Directive: Lay out the rows from the line containing "Image resolution: width=1892" down to the line containing "[x=384, y=361]", both included, as a JSON list of strings with one string per line and no blank lines.

Records provided:
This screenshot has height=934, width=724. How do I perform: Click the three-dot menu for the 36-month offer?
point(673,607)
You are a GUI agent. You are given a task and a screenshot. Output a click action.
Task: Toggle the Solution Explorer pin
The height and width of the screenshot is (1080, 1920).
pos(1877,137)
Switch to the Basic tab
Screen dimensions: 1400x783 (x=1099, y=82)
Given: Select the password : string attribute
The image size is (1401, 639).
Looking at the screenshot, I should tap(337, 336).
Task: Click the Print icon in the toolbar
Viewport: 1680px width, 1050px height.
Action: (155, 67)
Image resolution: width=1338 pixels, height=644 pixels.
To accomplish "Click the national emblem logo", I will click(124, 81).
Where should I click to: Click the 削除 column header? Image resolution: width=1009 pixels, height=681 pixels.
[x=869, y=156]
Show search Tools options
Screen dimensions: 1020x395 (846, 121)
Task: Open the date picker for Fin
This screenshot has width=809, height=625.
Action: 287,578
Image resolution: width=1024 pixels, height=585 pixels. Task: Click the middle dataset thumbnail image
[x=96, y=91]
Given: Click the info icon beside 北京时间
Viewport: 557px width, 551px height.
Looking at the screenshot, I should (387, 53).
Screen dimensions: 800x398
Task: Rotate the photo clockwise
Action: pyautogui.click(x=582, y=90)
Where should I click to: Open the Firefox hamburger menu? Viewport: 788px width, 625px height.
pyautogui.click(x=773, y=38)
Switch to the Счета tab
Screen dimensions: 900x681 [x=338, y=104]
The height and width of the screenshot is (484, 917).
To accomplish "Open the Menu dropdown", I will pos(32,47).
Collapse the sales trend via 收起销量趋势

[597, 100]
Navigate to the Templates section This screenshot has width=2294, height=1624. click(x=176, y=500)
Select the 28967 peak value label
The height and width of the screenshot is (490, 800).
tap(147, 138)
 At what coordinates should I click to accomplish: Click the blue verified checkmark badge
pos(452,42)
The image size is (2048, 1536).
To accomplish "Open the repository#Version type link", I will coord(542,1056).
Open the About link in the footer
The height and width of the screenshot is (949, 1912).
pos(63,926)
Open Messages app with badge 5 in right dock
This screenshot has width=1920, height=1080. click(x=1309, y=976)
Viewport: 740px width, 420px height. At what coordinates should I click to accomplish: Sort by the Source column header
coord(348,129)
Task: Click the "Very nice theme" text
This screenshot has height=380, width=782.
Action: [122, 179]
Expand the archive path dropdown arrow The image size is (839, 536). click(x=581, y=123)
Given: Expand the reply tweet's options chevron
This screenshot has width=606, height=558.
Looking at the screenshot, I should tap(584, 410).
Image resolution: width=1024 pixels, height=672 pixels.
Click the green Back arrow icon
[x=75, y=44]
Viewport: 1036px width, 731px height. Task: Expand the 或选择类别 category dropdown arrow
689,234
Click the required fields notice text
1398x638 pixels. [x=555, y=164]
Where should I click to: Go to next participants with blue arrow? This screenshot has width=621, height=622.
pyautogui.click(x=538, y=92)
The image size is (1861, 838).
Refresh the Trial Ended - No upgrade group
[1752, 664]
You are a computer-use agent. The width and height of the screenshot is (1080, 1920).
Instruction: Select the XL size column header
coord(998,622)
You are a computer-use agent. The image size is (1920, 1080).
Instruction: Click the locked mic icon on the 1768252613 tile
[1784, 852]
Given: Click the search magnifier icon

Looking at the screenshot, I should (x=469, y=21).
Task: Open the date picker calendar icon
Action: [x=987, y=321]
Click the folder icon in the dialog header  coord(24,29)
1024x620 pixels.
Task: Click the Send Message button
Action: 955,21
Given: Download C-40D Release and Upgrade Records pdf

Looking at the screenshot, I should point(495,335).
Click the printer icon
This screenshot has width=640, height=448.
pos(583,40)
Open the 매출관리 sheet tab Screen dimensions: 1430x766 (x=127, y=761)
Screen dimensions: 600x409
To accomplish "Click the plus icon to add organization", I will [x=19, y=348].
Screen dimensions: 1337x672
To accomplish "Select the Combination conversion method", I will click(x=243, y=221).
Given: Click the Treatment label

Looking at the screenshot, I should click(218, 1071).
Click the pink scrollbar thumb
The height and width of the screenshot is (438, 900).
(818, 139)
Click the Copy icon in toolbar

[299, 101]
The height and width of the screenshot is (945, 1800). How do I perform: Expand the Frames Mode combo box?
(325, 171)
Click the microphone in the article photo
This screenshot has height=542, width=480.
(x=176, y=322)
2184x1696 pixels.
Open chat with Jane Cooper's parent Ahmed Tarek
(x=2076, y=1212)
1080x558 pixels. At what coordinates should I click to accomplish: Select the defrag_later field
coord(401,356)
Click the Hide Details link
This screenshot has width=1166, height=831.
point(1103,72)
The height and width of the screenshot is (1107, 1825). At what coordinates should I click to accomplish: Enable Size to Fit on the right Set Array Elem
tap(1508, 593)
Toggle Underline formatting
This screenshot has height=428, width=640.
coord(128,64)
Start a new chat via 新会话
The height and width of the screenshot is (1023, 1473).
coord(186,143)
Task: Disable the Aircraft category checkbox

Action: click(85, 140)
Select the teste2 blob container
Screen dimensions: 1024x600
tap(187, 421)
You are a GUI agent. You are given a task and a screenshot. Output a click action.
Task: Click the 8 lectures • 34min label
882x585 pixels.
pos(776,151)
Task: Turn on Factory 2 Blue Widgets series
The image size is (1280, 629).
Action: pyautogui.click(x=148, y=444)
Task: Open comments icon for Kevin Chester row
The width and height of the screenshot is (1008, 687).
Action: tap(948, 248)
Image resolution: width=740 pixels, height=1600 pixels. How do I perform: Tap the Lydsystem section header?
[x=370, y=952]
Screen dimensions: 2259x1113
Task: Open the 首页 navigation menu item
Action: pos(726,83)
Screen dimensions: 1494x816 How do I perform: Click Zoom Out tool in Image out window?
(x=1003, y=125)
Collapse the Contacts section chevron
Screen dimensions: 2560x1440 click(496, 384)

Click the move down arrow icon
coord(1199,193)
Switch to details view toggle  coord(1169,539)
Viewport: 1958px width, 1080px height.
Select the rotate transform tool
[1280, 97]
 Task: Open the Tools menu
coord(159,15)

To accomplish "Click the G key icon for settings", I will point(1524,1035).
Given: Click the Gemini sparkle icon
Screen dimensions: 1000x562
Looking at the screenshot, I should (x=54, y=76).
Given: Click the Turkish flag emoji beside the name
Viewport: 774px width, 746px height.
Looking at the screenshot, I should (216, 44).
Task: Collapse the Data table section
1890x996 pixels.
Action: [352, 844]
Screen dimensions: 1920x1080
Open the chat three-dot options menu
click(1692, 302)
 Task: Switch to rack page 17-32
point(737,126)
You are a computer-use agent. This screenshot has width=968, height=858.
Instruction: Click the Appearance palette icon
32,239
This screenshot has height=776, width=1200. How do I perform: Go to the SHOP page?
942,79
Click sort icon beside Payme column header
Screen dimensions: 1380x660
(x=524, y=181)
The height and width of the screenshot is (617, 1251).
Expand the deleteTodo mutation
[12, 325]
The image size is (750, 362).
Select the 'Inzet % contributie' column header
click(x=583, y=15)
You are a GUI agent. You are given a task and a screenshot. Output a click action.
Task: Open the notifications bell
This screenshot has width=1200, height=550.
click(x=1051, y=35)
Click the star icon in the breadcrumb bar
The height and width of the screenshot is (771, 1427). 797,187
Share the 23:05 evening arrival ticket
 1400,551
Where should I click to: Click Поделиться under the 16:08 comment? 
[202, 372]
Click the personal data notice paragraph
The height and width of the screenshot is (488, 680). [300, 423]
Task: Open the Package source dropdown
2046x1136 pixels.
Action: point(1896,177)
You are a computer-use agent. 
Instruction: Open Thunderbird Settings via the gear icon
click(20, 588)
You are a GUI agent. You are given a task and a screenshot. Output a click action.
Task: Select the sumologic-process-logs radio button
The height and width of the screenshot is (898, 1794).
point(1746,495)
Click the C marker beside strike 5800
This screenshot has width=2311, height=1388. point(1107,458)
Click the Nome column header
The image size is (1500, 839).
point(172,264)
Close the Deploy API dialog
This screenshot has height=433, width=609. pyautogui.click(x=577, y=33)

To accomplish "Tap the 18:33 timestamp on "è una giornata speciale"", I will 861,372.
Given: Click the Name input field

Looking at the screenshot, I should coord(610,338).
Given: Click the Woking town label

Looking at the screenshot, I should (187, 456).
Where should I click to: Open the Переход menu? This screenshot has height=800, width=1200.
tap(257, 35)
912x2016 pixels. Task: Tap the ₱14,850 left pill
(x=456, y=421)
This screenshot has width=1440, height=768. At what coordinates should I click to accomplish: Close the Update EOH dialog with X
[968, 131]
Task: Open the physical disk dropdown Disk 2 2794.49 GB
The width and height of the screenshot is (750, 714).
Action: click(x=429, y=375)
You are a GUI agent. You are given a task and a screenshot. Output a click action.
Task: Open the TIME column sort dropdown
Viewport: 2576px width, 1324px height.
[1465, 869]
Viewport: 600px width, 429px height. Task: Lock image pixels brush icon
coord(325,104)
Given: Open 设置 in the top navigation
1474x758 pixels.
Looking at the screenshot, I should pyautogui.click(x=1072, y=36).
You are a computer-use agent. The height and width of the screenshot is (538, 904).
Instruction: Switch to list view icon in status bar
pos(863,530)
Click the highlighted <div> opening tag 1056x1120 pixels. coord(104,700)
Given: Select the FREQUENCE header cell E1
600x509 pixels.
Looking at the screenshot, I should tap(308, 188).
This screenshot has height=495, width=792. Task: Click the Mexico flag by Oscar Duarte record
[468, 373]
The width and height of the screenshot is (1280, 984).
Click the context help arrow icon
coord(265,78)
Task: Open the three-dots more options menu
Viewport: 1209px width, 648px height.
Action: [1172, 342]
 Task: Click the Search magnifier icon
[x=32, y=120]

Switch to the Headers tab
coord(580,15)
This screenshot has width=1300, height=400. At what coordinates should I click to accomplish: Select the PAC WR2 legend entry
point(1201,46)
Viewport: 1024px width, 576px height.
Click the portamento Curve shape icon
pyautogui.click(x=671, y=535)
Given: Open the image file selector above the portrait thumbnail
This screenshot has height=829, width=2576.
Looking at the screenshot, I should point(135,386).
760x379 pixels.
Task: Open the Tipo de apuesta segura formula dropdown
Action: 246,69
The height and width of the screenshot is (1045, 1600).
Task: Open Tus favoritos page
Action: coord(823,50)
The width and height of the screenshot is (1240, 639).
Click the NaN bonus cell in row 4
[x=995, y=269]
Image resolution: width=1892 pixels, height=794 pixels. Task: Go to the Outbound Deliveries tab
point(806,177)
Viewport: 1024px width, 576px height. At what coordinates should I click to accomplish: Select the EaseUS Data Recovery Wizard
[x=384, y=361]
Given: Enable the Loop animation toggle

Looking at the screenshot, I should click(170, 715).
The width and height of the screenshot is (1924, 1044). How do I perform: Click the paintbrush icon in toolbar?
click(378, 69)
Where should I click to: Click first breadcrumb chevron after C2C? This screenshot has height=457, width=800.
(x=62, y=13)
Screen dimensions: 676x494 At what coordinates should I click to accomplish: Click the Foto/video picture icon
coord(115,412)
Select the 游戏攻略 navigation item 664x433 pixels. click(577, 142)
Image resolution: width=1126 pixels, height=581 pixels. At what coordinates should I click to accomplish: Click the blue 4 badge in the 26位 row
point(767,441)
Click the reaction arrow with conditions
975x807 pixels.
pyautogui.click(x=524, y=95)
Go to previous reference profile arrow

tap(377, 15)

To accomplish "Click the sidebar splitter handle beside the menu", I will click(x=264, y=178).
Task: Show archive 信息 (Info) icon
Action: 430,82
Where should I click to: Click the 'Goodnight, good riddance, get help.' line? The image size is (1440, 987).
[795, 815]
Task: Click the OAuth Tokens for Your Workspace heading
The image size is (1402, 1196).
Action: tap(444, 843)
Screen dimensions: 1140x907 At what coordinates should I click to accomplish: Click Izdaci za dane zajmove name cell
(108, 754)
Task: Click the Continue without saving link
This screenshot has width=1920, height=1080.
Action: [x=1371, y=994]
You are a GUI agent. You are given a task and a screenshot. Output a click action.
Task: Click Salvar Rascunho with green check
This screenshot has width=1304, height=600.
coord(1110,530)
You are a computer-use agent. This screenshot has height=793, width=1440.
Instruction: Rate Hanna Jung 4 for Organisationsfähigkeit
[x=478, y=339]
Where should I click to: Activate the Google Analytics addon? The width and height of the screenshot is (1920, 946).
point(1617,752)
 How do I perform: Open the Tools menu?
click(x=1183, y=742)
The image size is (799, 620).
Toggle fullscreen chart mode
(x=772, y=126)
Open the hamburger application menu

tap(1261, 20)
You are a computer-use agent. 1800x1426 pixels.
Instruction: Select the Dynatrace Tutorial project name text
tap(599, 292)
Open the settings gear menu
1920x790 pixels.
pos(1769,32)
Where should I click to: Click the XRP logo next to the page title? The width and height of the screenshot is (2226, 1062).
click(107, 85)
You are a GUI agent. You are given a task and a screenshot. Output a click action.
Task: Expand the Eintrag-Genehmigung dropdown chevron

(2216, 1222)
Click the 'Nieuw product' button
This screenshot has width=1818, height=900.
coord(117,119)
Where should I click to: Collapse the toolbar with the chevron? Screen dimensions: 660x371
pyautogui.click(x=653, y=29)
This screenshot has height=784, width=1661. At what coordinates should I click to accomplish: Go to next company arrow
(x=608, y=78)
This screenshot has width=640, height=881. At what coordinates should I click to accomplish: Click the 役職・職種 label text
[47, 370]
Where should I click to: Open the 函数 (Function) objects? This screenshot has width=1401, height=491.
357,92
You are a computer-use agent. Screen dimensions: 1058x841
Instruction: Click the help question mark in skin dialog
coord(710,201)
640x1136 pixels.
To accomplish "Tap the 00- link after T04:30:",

Exercise solution:
[
  "Image resolution: width=1892 pixels, height=794 pixels. Task: Go to the Outbound Deliveries tab",
  "point(806,177)",
  "Viewport: 1024px width, 576px height. At what coordinates should I click to accomplish: Select the EaseUS Data Recovery Wizard",
  "[x=384, y=361]"
]